Nemmeno tre mesi fa, alla fine di ottobre, sempre la Sesta sezione -sentenza 40362- aveva confermato l’assoluzione di un uomo di Genova che coltivava piantine nella vasca da bagno per venderle in vasetti ornamentali.
Il via libera alla coltivazione a scopo decorativo, anche se ammessa solo per ‘piantagioni’ in piccola scala, aveva suscitato polemiche tanto che il primo presidente della Cassazione Vincenzo Carbone, in un comunicato, aveva puntualizzato: ‘La coltivazione domestica di piante di canapa indiana e’ legittima solo quando siano specificamente provate in fatto la irrilevante quantita’ e l’assenza di destinazione all’uso di terzi’. Adesso l’orientamento permissivo della Sesta sembra passato di moda.
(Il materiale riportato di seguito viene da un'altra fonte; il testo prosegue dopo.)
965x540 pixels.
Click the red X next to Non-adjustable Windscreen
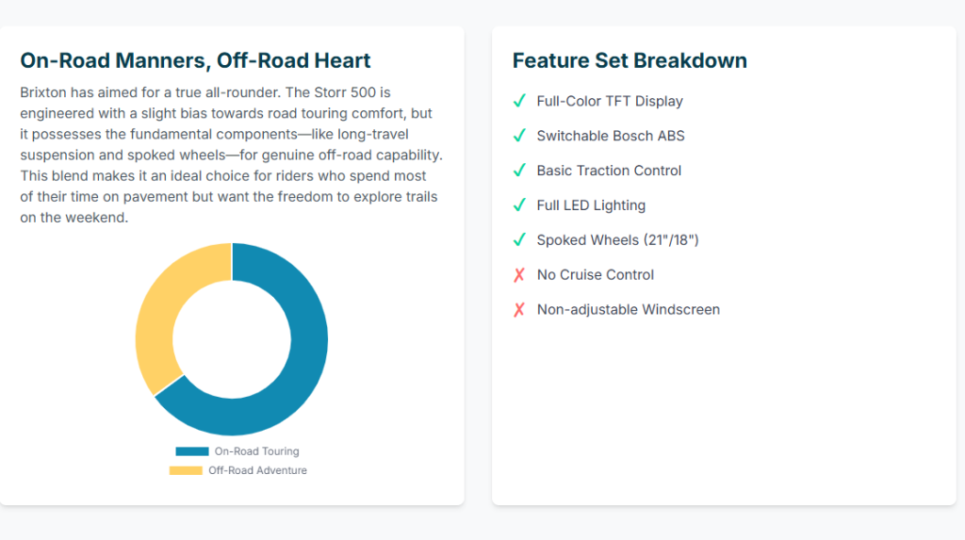coord(518,310)
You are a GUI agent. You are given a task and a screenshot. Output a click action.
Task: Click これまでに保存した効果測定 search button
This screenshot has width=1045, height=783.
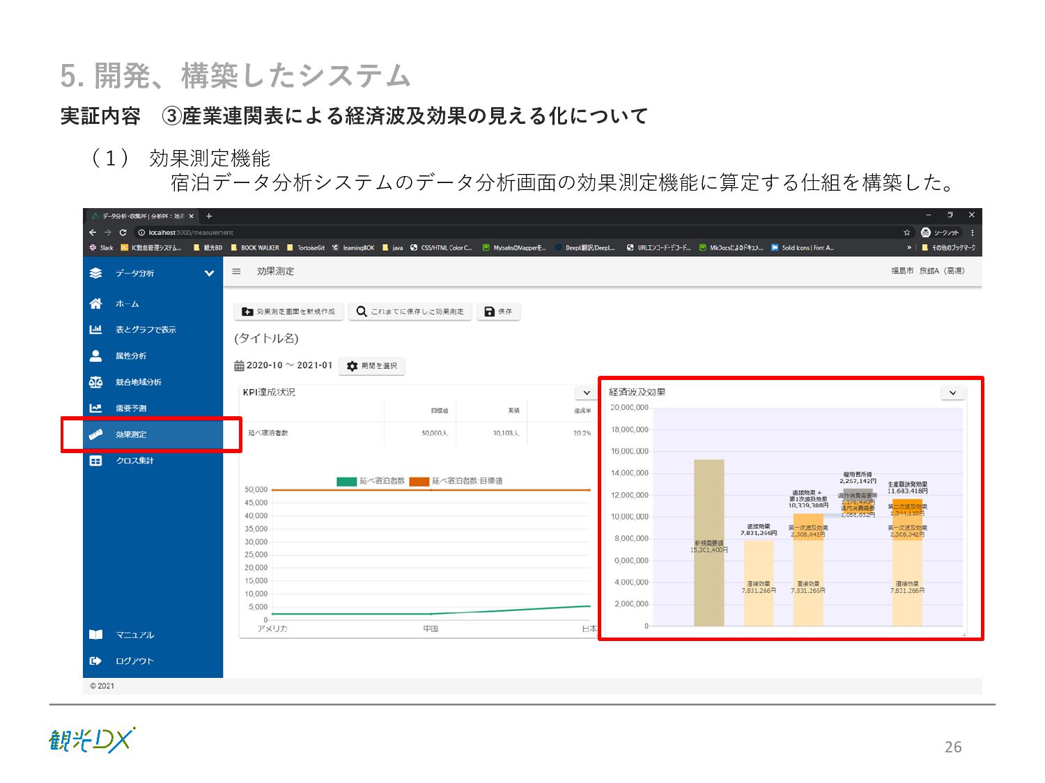click(x=410, y=311)
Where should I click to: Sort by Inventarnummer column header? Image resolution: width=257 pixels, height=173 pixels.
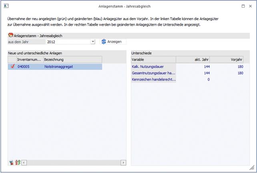pyautogui.click(x=29, y=59)

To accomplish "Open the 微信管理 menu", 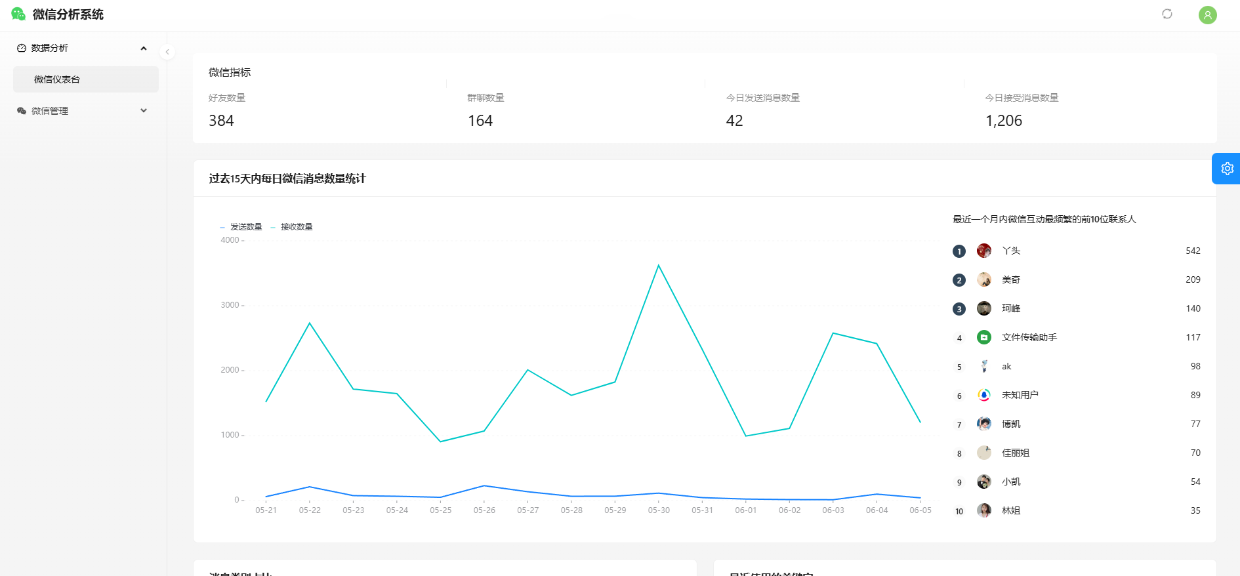I will [50, 111].
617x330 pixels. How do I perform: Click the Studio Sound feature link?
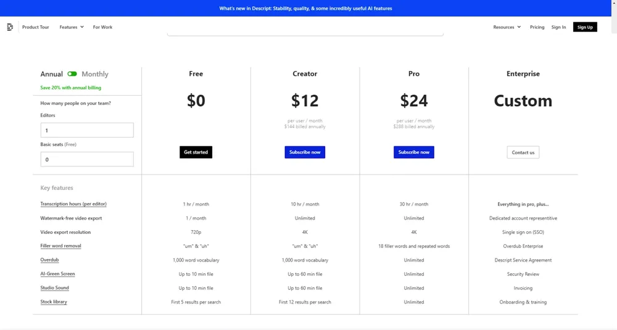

Quel che e’ certo e’ che per i giudici della Quarta sezione la ‘liceita’ della coltivazione delle droghe’ non e’ ammessa da alcuna legge – ne’ dalla normativa riscritta nel ’93 dopo il referendum, ne’ tanto meno dalla recente legge ‘Fini-Giovanardi’ -‘in nessun modo’.
A questo punto non e’ da escludere che la questione sulla punibilita’ o meno delle piccole coltivazioni finisca all’ attenzione delle Sezioni Unite della Cassazione che risolvono i punti di vista contrastanti affermati dalle singole sezioni.
Soddisfazione per il pronunciamento della Corte di Cassazione e’ stata espressa questa sera da Giovanni Serpelloni, direttore del dipartimento delle dipendenze dell’ULSS 20 di Verona e direttore del Programma Regionale sulle Dipendenze del Veneto.
Secondo il medico, ‘la sentenza porta chiarezza in un contesto troppo spesso popolato di sofismi e distinguo, che fanno perdere di vista il comune obiettivo della prevenzione e della lotta alla droga in ogni sua forma. Se vogliamo rendere efficaci i programmi di prevenzione destinati in particolare ai giovani – spiega Serpelloni – dobbiamo innanzitutto mandare loro messaggi chiari: non esistono droghe pesanti e droghe leggere, perche’ tutte le droghe danneggiano il cervello’.
Per il medico la disquisizione sul poter o meno coltivare una quantita’ limitata di piante di cannabis nelle abitazioni private per uso ornamentale ‘era un vero e proprio affronto all’intelligenza del popolo italiano e un pericoloso rinforzo dei fattori di rischio che portano i giovani al primo consumo e poi alla dipendenza dalle droghe’.